In 2008, she separated from her second husband, top divorce lawyer Raymond 'Jaws' Tooth, who worked on the divorces of Roman Abramovich, Jude Law, Michael Barrymore and Colin Montgomerie.
But representing Banque Havilland in court last week, Michael Walsh KC said Ms Fiorentino - "supposedly a high net worth individual" - had now shown herself unable to pay her debts.
She took out the £17.85m five-year loan with the bank in March 2019, secured against the Hanover Terrace house and mews, and the third property in Frognal.
Although Frognal was sold, allowing the proceeds to pay down the loan, she was still left owing over £10.2m, with the debt growing by almost £2,000 per day, said the barrister.
But after December 2022, she had gone on to fail to meet interest payments, he said, telling the judge that she "patently cannot afford to repay."
"The irresistible conclusion here is that she is persistently unable to meet her obligations," he said.
"She has made no interest payment whatsoever since December 2022 on this loan.
"The reality is that she has had ample time to repay the amounts owed by her and cannot do so."
He asked the judge to make an order that she vacate the house so that it can be sold and the bank get its money back.
However, Ms Fiorentino fought the claim, arguing that because she has a separate claim against the bank alleging unfair treatment, the order should not be made.
Her barrister, Thomas Rothwell, claimed the bank had taken an "unnecessarily belligerent attitude" against her and that she had been "treated unreasonably."
She had been prevented from refinancing her loan, costing her millions in extra outgoings and interest, meaning the amount she owes should be reduced by at least £2.45m, meaning at the most she only now owes around £7.81m.
But ruling on the case, Judge Parfitt said her case against the bank could not be decided now and that, "the law is well established that the granted security rights take precedence over the cause of action."
He continued: "Under the finance documents, interest payments were payable quarterly.
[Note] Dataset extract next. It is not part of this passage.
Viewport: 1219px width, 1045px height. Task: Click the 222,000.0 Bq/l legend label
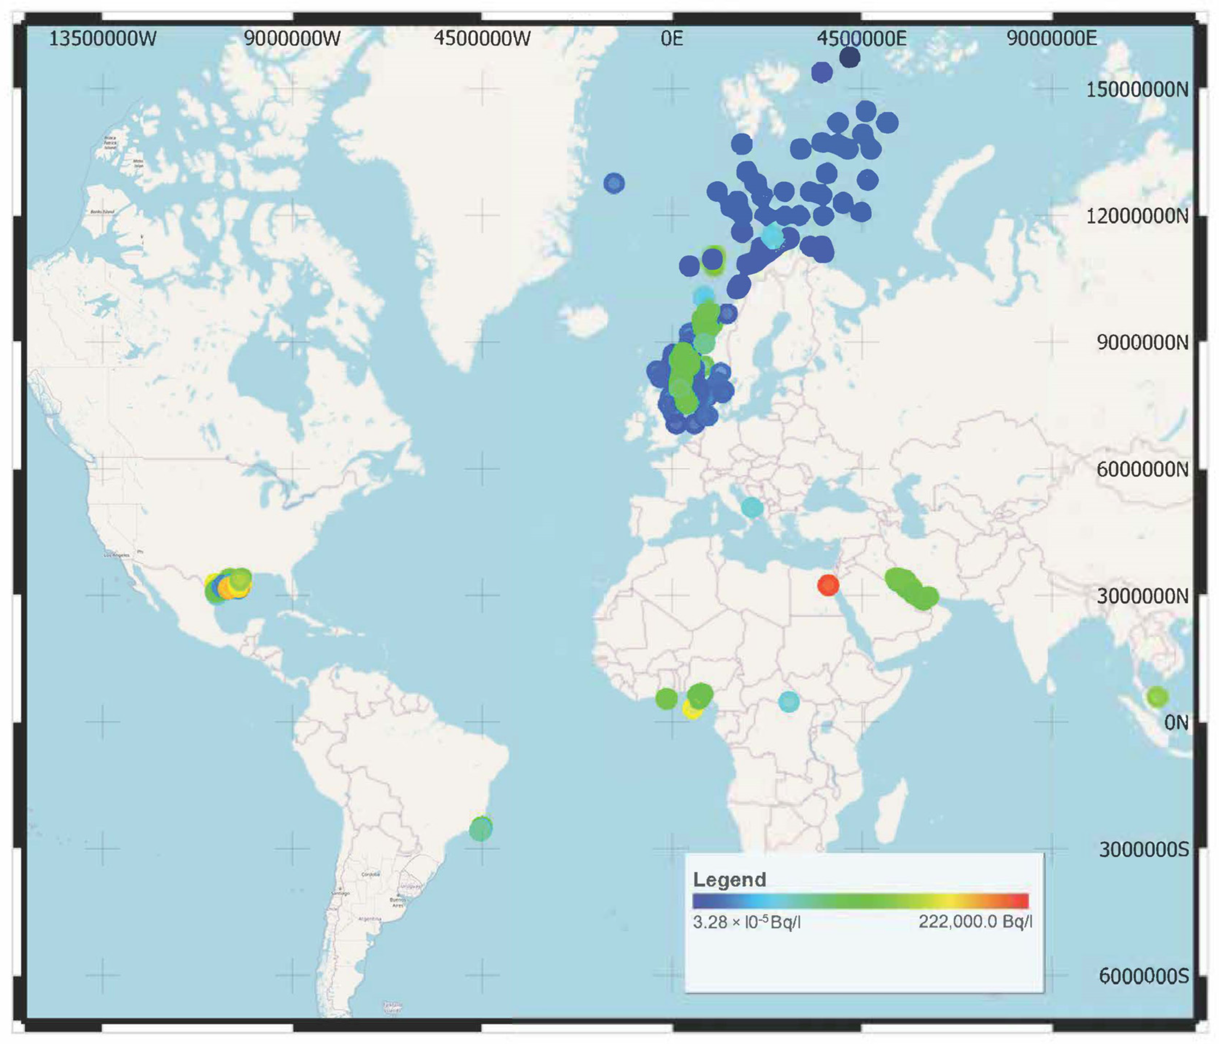[975, 922]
It is common ground that, since December 2022, the defendant has made no such payments.
"Indeed, the defendant has chosen to make no payments into the mortgage account since December 2022 and is not proposing to make any in the future.
"The defendant has made clear that her only asset is Hanover and so she has no means of making any payments to the bank other than through a sale of Hanover or refinancing Hanover."
He said she had put forward evidence about her attempts to sell the house herself, but that showed only a "repeated cycle of accepted informal offers and nothing further."
During the hearing last week, the court heard Ms Fiorentino had claimed several times to be close to selling, including once to an unnamed Premier League footballer, but a sale had not got to contract exchange.
The bank's barrister Mr Walsh said that suggested she had overpriced it, accusing her of being "incapable of properly marketing this property" and pointing to the fact that she had initially marketed the Frognal house for a "wildly over-optimistic" £19.95m, before selling for just over £11m.
In his ruling, the judge said of her near sale claims: "At best it is a sequence of hoped for sales which never come close to being a substantial likelihood.
"At worse it is generating evidence to resist the consequences of her legal position arising from the financial documents and her defaults, including at its most basic and uncontroversial failing to repay at the end of the term."
The judge however granted Ms Fiorentino a three-month stay of execution so that she can make a last ditch effort to sell her historic house before it is repossessed.
He ordered that she otherwise must give up possession of the house to the bank by 4pm on August 21.
Her claim against the bank over alleged financial losses will take place at a later date.